Once more, print the records exactly as given.
·····
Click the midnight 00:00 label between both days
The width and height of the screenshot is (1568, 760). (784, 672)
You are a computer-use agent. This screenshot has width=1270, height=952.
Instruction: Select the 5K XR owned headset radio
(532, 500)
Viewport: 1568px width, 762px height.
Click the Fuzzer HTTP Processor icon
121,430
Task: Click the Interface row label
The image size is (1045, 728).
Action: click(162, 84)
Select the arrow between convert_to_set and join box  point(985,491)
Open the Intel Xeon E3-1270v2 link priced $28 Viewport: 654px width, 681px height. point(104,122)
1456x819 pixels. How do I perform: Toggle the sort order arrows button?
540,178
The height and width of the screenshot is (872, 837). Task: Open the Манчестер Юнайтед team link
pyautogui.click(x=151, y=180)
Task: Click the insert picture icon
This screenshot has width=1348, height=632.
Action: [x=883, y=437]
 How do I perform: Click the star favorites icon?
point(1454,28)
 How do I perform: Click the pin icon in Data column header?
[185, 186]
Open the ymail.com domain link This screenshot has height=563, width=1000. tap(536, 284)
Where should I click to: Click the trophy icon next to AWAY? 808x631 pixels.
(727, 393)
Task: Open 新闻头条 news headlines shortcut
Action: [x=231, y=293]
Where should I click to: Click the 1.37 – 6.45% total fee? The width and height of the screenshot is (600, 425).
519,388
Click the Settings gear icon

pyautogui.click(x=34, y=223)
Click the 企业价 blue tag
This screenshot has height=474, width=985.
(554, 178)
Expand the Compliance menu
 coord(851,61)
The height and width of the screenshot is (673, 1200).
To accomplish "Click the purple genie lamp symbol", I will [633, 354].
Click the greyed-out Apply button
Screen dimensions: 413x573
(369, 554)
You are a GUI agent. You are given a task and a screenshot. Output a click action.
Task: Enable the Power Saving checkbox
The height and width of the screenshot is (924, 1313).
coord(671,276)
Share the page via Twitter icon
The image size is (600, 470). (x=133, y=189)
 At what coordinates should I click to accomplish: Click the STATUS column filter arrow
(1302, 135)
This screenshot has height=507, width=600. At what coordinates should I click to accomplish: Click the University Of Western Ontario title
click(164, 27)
·····
* **Response below**
Click the midnight 00:00 label between both days
The width and height of the screenshot is (1568, 760). (784, 672)
You are a computer-use agent. This screenshot has width=1270, height=952.
Instruction: Select the 5K XR owned headset radio
(532, 500)
Viewport: 1568px width, 762px height.
Click the Fuzzer HTTP Processor icon
121,430
Task: Click the Interface row label
The image size is (1045, 728).
Action: click(162, 84)
Select the arrow between convert_to_set and join box  point(985,491)
Open the Intel Xeon E3-1270v2 link priced $28 Viewport: 654px width, 681px height. point(104,122)
1456x819 pixels. How do I perform: Toggle the sort order arrows button?
540,178
The height and width of the screenshot is (872, 837). Task: Open the Манчестер Юнайтед team link
pyautogui.click(x=151, y=180)
Task: Click the insert picture icon
This screenshot has width=1348, height=632.
Action: [x=883, y=437]
 How do I perform: Click the star favorites icon?
point(1454,28)
 How do I perform: Click the pin icon in Data column header?
[185, 186]
Open the ymail.com domain link This screenshot has height=563, width=1000. tap(536, 284)
Where should I click to: Click the trophy icon next to AWAY? 808x631 pixels.
(727, 393)
Task: Open 新闻头条 news headlines shortcut
Action: [x=231, y=293]
Where should I click to: Click the 1.37 – 6.45% total fee? The width and height of the screenshot is (600, 425).
519,388
Click the Settings gear icon

pyautogui.click(x=34, y=223)
Click the 企业价 blue tag
This screenshot has height=474, width=985.
(554, 178)
Expand the Compliance menu
 coord(851,61)
The height and width of the screenshot is (673, 1200).
To accomplish "Click the purple genie lamp symbol", I will [633, 354].
Click the greyed-out Apply button
Screen dimensions: 413x573
(369, 554)
You are a GUI agent. You are given a task and a screenshot. Output a click action.
Task: Enable the Power Saving checkbox
The height and width of the screenshot is (924, 1313).
coord(671,276)
Share the page via Twitter icon
The image size is (600, 470). (x=133, y=189)
 At what coordinates should I click to accomplish: Click the STATUS column filter arrow
(1302, 135)
This screenshot has height=507, width=600. At what coordinates should I click to accomplish: Click the University Of Western Ontario title
click(164, 27)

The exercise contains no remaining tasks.